((
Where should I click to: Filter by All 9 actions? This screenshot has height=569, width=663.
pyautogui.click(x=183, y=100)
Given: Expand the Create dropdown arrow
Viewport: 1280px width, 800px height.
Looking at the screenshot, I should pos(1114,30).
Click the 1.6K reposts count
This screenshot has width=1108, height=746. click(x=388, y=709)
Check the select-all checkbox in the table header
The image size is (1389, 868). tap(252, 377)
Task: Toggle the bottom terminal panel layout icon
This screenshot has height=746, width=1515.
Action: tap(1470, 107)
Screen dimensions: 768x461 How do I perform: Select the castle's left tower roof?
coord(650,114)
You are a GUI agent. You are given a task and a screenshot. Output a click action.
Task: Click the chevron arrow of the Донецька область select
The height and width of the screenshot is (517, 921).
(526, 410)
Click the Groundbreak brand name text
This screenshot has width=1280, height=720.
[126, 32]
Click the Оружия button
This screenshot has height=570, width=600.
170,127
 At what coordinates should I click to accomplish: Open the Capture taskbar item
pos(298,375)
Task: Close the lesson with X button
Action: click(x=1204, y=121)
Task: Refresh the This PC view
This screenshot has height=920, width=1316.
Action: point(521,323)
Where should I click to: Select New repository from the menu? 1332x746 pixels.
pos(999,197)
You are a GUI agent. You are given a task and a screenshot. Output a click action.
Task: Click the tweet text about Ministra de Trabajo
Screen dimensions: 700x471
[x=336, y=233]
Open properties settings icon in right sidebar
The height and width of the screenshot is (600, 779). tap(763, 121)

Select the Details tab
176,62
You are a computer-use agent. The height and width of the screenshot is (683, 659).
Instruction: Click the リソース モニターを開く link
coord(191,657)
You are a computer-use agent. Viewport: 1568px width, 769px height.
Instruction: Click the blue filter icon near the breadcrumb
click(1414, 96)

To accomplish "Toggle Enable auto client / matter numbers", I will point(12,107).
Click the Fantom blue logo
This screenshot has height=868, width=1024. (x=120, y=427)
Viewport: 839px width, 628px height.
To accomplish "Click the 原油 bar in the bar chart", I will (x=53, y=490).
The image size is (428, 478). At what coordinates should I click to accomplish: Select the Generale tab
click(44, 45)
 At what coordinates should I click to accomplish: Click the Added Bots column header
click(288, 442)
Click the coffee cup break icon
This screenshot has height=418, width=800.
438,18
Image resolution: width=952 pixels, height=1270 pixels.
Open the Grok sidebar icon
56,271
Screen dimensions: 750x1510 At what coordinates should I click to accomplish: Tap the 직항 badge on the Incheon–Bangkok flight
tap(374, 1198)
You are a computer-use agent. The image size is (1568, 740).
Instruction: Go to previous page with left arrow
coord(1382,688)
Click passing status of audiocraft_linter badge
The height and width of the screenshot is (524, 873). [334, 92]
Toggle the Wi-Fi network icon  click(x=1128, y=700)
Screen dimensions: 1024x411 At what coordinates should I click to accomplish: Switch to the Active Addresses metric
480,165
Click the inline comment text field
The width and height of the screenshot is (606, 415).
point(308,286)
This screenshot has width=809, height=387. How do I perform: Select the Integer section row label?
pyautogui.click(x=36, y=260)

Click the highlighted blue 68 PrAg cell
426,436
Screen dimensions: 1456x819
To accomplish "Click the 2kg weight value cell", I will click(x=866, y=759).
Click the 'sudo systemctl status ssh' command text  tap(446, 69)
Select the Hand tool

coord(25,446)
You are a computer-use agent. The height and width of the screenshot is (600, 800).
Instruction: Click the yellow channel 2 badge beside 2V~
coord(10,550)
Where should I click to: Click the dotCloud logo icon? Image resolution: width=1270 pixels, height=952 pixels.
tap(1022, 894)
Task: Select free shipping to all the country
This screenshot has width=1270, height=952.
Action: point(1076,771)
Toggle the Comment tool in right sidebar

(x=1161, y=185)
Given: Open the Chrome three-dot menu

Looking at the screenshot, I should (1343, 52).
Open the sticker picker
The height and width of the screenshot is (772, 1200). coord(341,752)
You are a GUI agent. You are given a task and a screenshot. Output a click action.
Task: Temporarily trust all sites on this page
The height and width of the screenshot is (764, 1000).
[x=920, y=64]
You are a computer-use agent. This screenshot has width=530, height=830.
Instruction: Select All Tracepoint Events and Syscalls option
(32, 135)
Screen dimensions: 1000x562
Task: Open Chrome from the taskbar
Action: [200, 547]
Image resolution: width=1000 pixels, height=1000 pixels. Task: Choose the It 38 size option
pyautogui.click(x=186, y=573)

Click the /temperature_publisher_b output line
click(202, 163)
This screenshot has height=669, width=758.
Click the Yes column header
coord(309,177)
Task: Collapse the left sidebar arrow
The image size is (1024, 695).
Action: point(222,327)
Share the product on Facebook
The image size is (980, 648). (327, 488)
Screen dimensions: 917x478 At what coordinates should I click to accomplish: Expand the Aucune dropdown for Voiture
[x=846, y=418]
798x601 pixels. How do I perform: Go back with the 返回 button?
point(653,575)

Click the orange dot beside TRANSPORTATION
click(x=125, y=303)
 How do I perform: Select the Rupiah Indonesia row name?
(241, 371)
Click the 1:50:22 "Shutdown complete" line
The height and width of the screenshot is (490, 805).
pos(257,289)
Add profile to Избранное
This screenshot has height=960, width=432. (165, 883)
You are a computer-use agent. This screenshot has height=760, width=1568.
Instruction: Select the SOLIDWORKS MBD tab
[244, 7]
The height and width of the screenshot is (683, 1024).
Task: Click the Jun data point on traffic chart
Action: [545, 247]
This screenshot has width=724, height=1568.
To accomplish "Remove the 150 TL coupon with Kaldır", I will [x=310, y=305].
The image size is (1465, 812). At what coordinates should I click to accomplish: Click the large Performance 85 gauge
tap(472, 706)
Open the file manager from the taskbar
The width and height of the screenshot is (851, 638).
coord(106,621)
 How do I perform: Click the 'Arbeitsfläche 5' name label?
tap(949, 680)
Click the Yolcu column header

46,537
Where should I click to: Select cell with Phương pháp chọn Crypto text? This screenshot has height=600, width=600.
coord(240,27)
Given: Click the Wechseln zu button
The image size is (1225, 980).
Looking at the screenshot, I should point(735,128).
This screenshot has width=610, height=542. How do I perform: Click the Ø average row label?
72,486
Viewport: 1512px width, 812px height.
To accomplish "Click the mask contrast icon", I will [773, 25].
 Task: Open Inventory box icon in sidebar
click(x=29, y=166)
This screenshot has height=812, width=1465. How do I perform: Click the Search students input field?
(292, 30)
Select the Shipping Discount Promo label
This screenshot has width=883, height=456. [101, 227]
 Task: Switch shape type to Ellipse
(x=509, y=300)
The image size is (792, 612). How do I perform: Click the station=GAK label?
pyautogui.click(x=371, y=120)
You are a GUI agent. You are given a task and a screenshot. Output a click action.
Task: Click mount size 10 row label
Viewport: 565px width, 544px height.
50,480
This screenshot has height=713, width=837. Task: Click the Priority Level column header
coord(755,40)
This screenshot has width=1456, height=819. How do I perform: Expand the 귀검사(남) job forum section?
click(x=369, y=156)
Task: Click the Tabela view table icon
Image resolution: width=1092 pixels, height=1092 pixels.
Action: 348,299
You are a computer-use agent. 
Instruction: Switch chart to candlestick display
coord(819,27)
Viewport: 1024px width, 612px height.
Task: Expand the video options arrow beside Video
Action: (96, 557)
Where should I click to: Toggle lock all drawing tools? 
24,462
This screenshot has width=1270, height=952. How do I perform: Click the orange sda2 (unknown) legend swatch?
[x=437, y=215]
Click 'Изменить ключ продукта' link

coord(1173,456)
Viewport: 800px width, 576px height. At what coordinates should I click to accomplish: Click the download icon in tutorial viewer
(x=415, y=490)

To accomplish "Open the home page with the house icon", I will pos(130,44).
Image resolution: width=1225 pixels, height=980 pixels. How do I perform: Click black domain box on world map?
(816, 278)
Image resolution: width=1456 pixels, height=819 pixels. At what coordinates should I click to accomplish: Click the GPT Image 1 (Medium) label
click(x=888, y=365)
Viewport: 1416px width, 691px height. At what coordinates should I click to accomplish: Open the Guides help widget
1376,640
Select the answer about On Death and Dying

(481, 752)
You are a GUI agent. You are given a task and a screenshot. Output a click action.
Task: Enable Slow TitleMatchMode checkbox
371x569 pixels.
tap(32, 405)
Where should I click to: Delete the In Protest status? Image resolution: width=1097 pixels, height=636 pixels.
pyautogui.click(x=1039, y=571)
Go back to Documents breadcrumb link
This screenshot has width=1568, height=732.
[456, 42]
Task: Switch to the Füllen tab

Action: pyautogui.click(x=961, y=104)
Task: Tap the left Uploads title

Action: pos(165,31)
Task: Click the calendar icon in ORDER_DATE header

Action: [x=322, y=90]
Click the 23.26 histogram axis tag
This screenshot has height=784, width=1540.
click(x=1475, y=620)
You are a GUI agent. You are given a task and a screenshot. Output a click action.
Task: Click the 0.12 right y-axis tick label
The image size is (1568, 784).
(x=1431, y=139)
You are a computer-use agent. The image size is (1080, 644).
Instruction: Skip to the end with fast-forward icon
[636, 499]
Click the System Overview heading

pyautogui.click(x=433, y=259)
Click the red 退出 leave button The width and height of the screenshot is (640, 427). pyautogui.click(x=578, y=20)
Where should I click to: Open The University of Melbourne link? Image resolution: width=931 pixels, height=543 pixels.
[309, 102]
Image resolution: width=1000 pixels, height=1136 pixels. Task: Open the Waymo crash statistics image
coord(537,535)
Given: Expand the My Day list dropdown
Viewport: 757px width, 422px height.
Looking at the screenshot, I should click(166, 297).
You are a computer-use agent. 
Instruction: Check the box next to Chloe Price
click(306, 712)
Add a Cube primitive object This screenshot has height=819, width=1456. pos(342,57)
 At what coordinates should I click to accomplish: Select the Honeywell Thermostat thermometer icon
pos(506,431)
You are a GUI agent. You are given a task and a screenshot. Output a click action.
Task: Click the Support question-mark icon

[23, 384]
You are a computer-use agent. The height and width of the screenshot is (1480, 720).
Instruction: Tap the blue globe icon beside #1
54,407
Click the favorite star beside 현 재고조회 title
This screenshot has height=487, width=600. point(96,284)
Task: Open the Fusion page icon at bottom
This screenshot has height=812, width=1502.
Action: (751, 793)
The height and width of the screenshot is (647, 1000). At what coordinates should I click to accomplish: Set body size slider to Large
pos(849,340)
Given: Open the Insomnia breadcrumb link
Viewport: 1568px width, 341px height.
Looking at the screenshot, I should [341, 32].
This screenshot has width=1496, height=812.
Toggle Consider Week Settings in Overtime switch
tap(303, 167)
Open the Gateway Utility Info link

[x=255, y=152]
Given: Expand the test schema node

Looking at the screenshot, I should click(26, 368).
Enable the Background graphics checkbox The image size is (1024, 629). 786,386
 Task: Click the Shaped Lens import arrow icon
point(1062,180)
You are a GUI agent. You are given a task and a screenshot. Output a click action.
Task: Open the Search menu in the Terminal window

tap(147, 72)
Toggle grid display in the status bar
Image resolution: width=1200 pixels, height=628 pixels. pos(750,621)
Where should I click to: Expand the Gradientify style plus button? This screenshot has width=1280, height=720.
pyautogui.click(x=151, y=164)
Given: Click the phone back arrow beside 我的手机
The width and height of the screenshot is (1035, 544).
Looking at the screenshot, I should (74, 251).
))
■ Work to be completed
Locate every line in the entries above that contains the string "pyautogui", and copy each of those lines.

■ Solution for this problem
pyautogui.click(x=183, y=100)
pyautogui.click(x=36, y=260)
pyautogui.click(x=186, y=573)
pyautogui.click(x=371, y=120)
pyautogui.click(x=1039, y=571)
Action: pyautogui.click(x=961, y=104)
pyautogui.click(x=433, y=259)
Click the red 退出 leave button The width and height of the screenshot is (640, 427). pyautogui.click(x=578, y=20)
pyautogui.click(x=151, y=164)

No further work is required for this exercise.